» **INSTRUCTION 1**:
In the excerpt on laboratory chemical safety rules below, list every principal requirement of the Hazard Communication Plan.
» **INSTRUCTION 2**:
Resume the excerpt on laboratory chemical safety rules below, picking up right after its final sentence.

··· EXCERPT TO READ ···

The Occupational Safety and Health Administration’s regulation for laboratory safety was first issued in 1983. This original standard requires assessing the potential hazards of chemicals, and communicating information concerning those hazards and appropriate protective measures to employees.
Similar to the Laboratory Standard, the OSHA HazCom standard also requires a written plan, or Hazard Communication Plan (HCP). Condensed to the basics, the HCP also has five principal requirements:
Hazard Communication Plan Principles
1. Develop and maintain an inventory of all hazardous chemicals kept and used in the workplace.
2. Ensure all containers of chemicals are properly labeled.
3. Collect and maintain current safety data sheets (SDSs) for all chemicals to which workers may be exposed.
4. Develop and implement worker training programs regarding hazards of chemicals to which they may be exposed and the appropriate protective measures to use when handling these chemicals.
5. Heed hazardous chemical warnings on container labels and in SDSs, which manufacturers and importers must provide to users.
RCRA: Managing Hazardous Wastes
As with the OSHA Laboratory Standard and HazCom, a very brief distillation of the main principles is presented below. However, given the breadth and complexity of RCRA, we strongly recommend consulting with knowledgeable and experienced professionals unless the specific expertise is available in-house.

··· SUPPLIED RECORDS ···

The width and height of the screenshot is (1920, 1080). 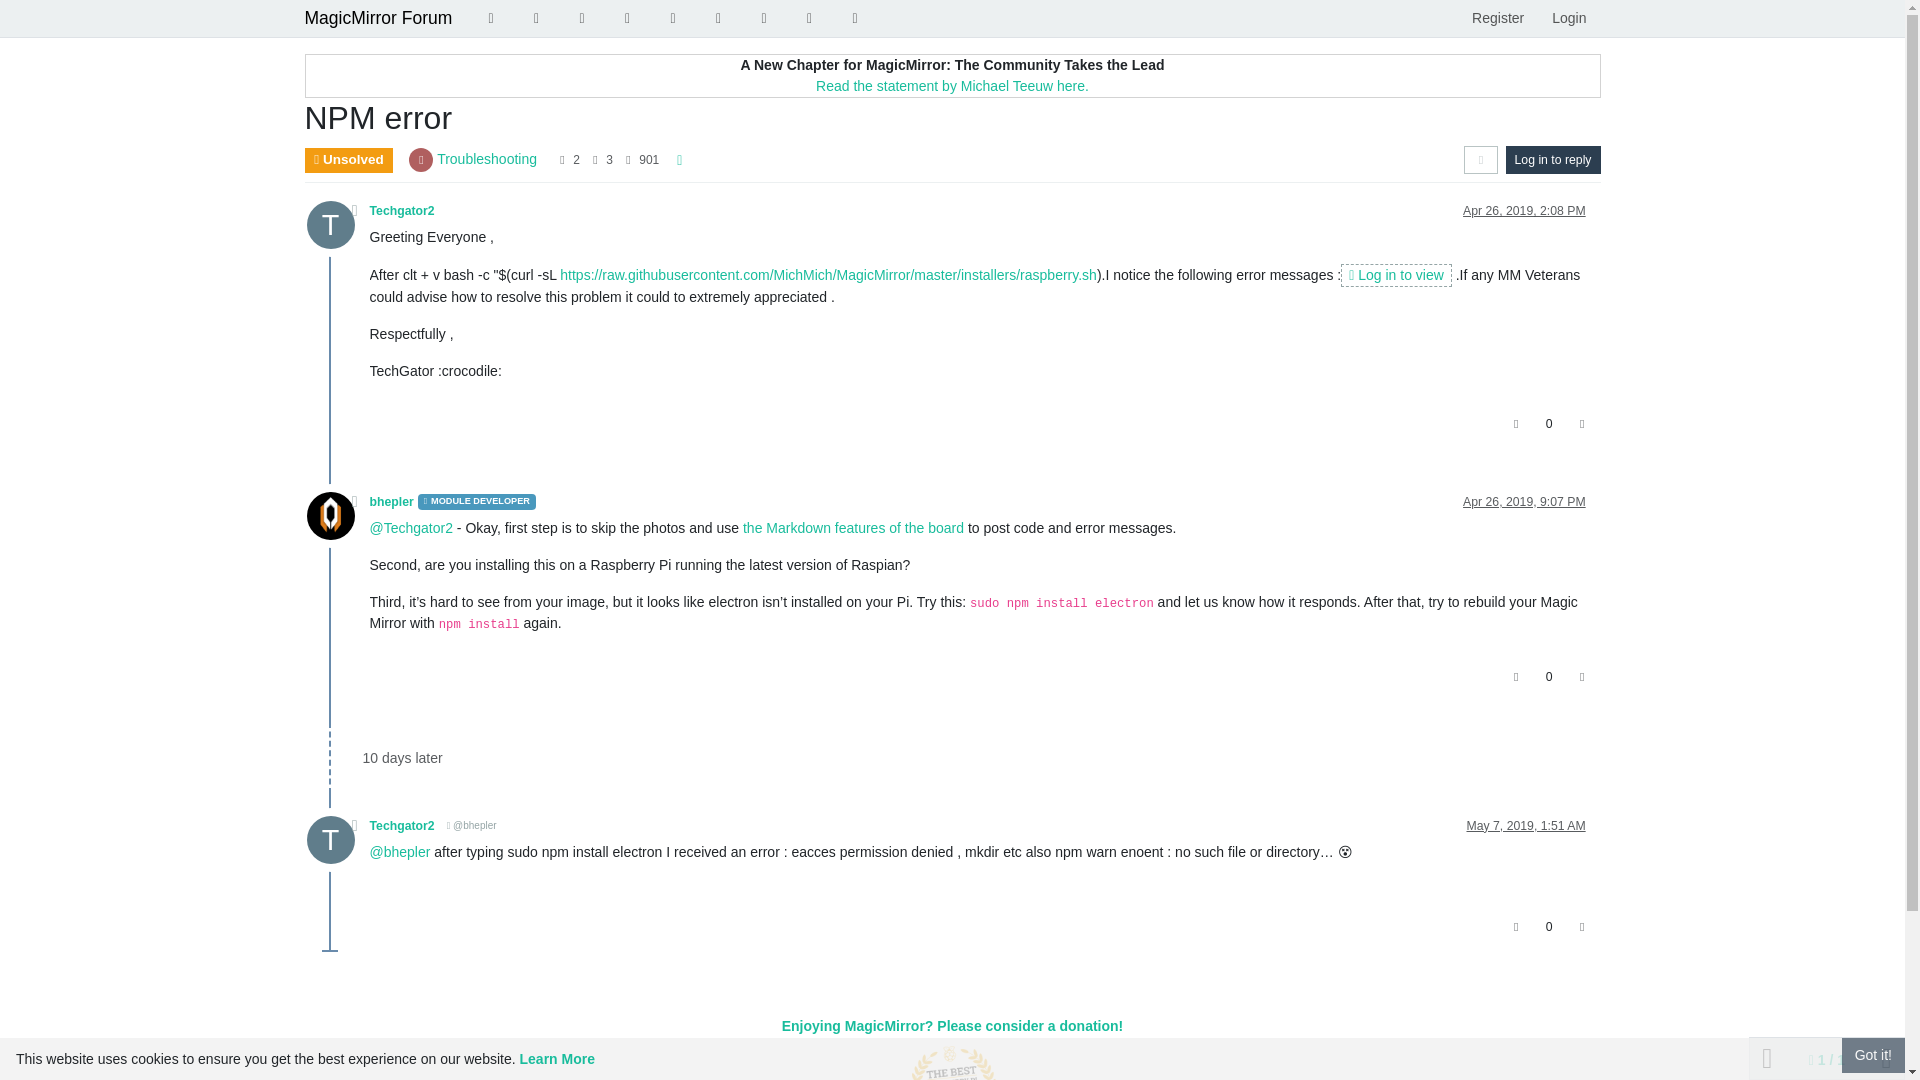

···
··· SUPPLIED RECORDS ···

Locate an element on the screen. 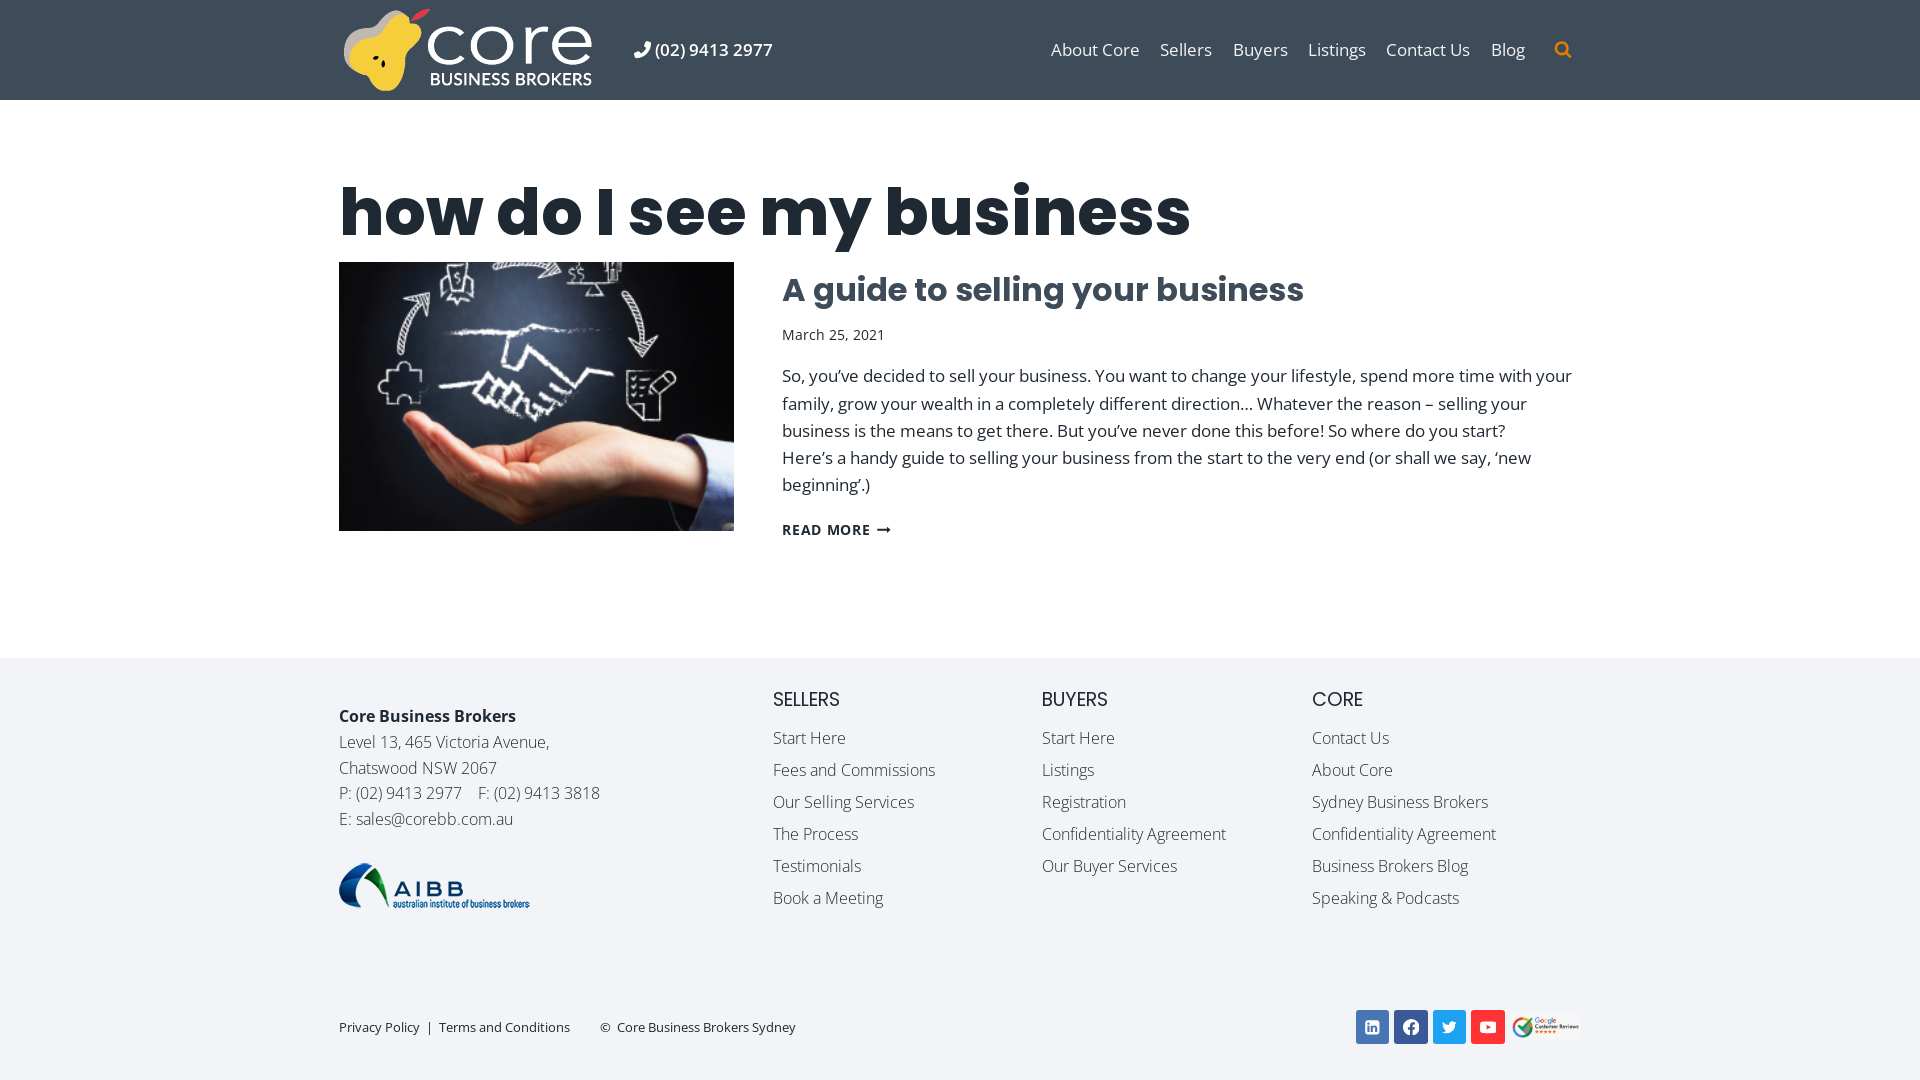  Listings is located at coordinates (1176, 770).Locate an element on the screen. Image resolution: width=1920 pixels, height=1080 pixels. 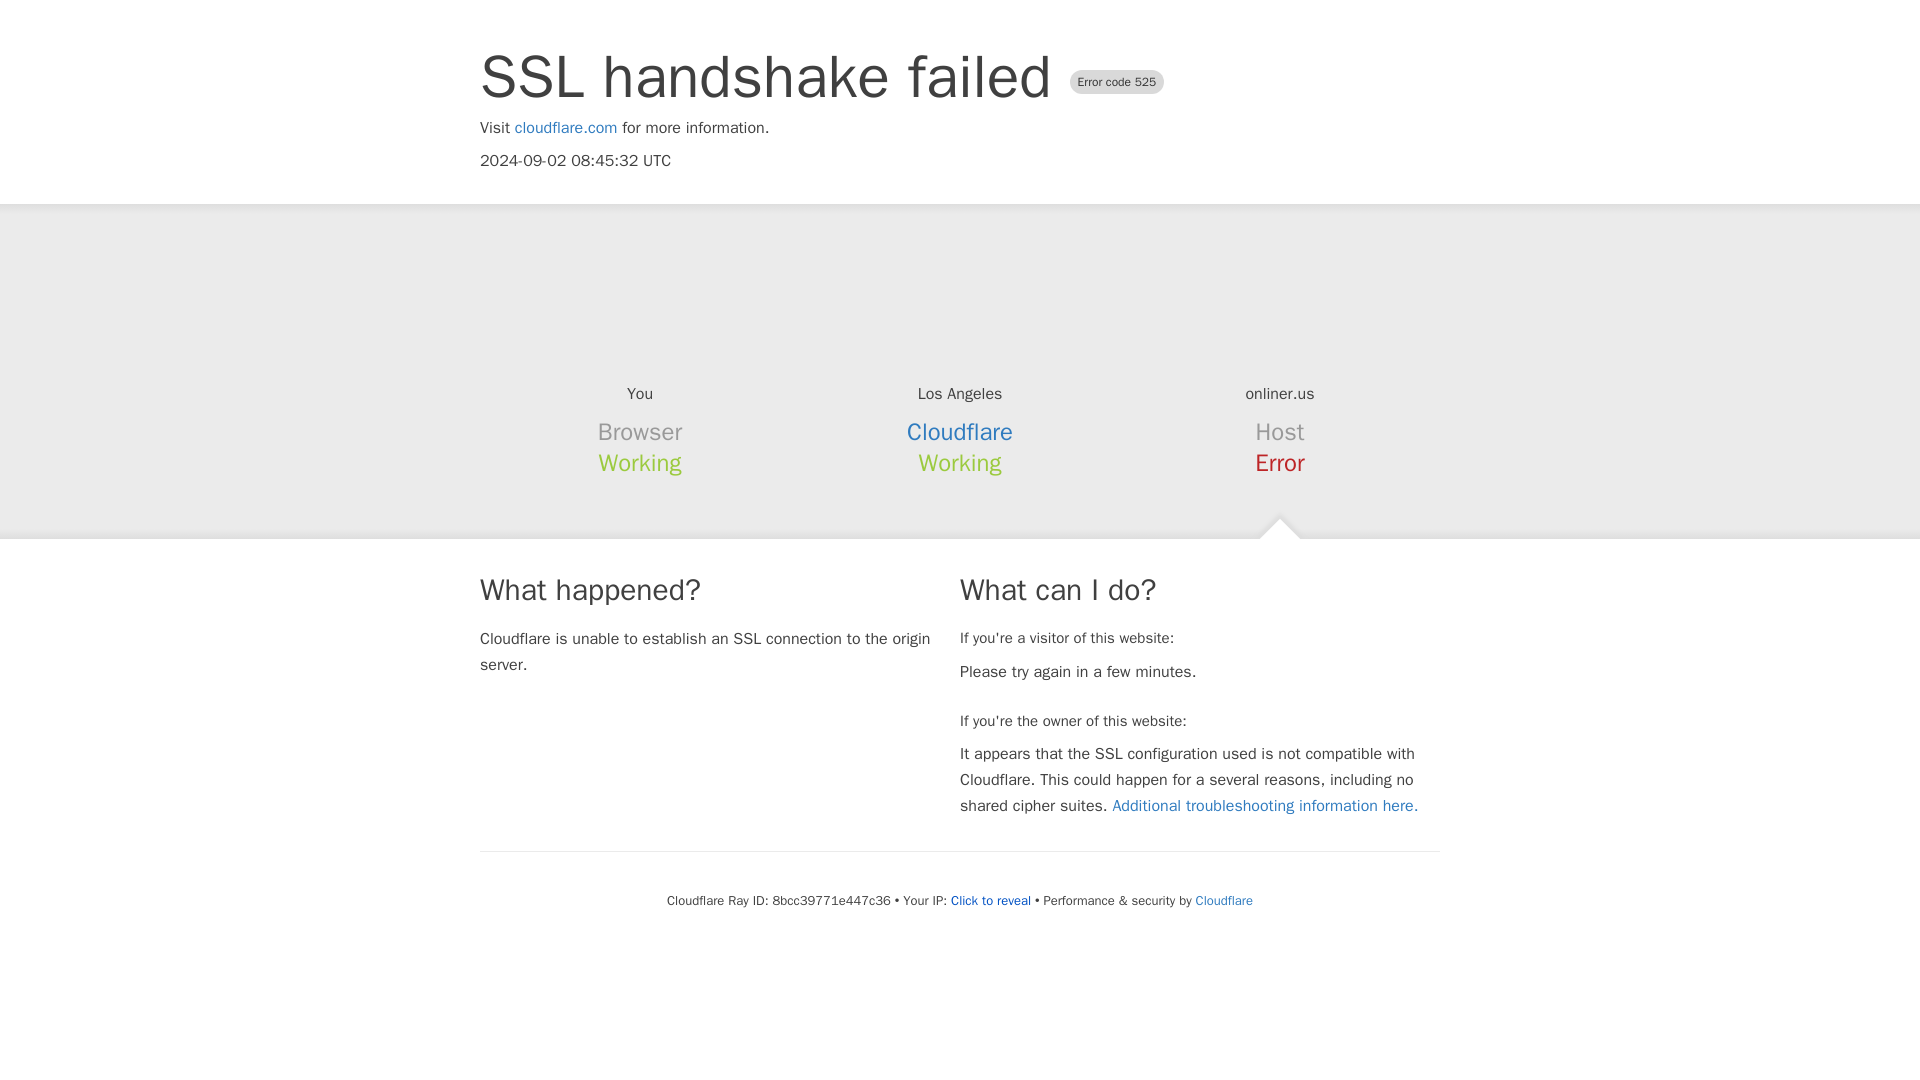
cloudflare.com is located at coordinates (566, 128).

···

» **EXERCISE ANSWER 1**:
1. Develop and maintain an inventory of all hazardous chemicals kept and used in the workplace.
2. Ensure all containers of chemicals are properly labeled.
3. Collect and maintain current safety data sheets (SDSs) for all chemicals to which workers may be exposed.
4. Develop and implement worker training programs regarding hazards of chemicals to which they may be exposed and the appropriate protective measures to use when handling these chemicals.
5. Heed hazardous chemical warnings on container labels and in SDSs, which manufacturers and importers must provide to users.

» **EXERCISE ANSWER 2**:
Hazardous waste regulations under RCRA fall into four general areas:
Hazardous Waste Regulations 4 Areas
1. Identification and determination of all generated wastes. This is accomplished with knowledge of the specific process generating the waste, waste definitions, contaminant lists, and waste characteristics, as laid out in 40CFR Part 261.
2. Storage and labeling of waste. 40CFR Part 262 addresses proper containers, packaging, labeling, placarding, quantities, and accumulation times.
3. Transporting waste. All transporters of hazardous waste must be permitted and licensed by the EPA. Strict guidelines cover waste packaging, labeling, and placarding. A comprehensive manifest must be compiled and must accompany the shipment from its pickup at the generator to the final treatment and/or disposal site.
4. Disposal of waste. As with transporters, all treatment, storage, and disposal facilities must be permitted and licensed by the EPA. Each shipment manifest should be carefully checked. After final action, a manifest copy, signed by all, is returned to the generator to complete full documentation of cradle-to-grave handling.